Consigne:
Recopiez mot pour mot l'extrait entier consacré à Au guet-apens de Maître Mô.

Extrait retenu:
((
Maître Mô a creusé son trou sur la Toile, le voici maintenant sur papier. Dans Au guet-apens, Jean-Yves Moyart, son vrai nom, livre ses chroniques de la justice pénale ordinaire. L’avocat lillois, la quarantaine, blogueur depuis 2008, relate des récits puisés dans son expérience (plus de 220 procès d’assises). Des histoires vraies dans lesquelles seuls noms et dates ont été modifiés. Des textes rondement ficelés qui permettent de rentrer dans un tribunal correctionnel et une cour d’assises et d’en comprendre le fonctionnement. Le ton est parfois léger, mais les récits sont poignants, souvent très durs. Bruts, rudes et réels. On y parle de viols, d’incestes, de violences, de tortures, d’assassinats. Le quotidien pour un avocat pénaliste.
Maître Mô n’est pas tendre avec l’institution judiciaire, ses incohérences, ses failles, ses abus, la dérive sécuritaire. Et surtout, l’avocat s’interroge sans cesse sur cette Justice routinière : « où est l’humanité là-dedans ? ». Au guet-apens s’attarde sur le parcours et la personnalité des accusés, les clients de Maître Mô, des personnes souvent issues de milieu défavorisé. Vulnérables, perdus, esseulés au milieu de la salle d’audience, face à des juges pas toujours compréhensifs et des jurés qui voient uniquement en eux des monstres. A Maître Mô de leur rendre leur part d’humanité. Sans les excuser.
L’avocat se livre beaucoup aussi, sans retenue : il partage ses doutes, ses moments de faiblesses, ses colères. Ses succès aussi. Entretien.
))
Données fournies:
((
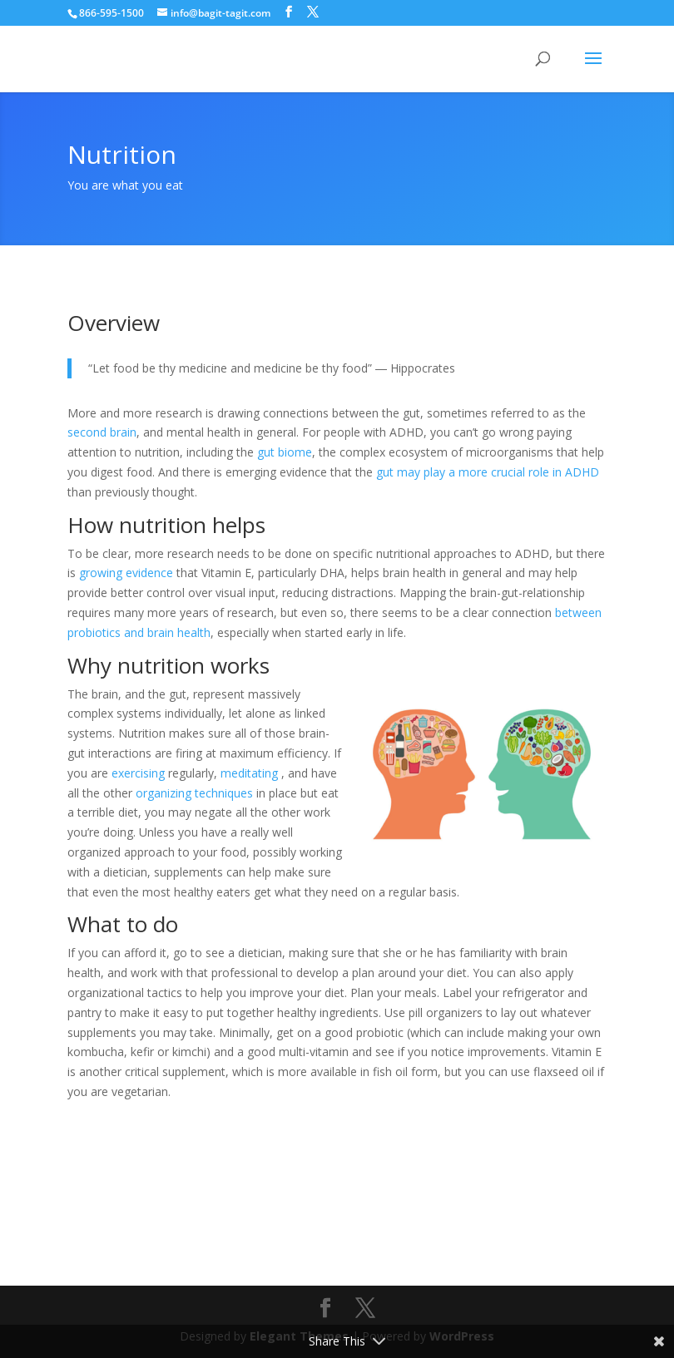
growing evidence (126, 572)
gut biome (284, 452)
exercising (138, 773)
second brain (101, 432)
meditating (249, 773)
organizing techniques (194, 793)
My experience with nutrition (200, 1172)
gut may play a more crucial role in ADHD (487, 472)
))
Réponse rédigée:
Maître Mô a creusé son trou sur la Toile, le voici maintenant sur papier. Dans Au guet-apens, Jean-Yves Moyart, son vrai nom, livre ses chroniques de la justice pénale ordinaire. L’avocat lillois, la quarantaine, blogueur depuis 2008, relate des récits puisés dans son expérience (plus de 220 procès d’assises). Des histoires vraies dans lesquelles seuls noms et dates ont été modifiés. Des textes rondement ficelés qui permettent de rentrer dans un tribunal correctionnel et une cour d’assises et d’en comprendre le fonctionnement. Le ton est parfois léger, mais les récits sont poignants, souvent très durs. Bruts, rudes et réels. On y parle de viols, d’incestes, de violences, de tortures, d’assassinats. Le quotidien pour un avocat pénaliste.
Maître Mô n’est pas tendre avec l’institution judiciaire, ses incohérences, ses failles, ses abus, la dérive sécuritaire. Et surtout, l’avocat s’interroge sans cesse sur cette Justice routinière : « où est l’humanité là-dedans ? ». Au guet-apens s’attarde sur le parcours et la personnalité des accusés, les clients de Maître Mô, des personnes souvent issues de milieu défavorisé. Vulnérables, perdus, esseulés au milieu de la salle d’audience, face à des juges pas toujours compréhensifs et des jurés qui voient uniquement en eux des monstres. A Maître Mô de leur rendre leur part d’humanité. Sans les excuser.
L’avocat se livre beaucoup aussi, sans retenue : il partage ses doutes, ses moments de faiblesses, ses colères. Ses succès aussi. Entretien.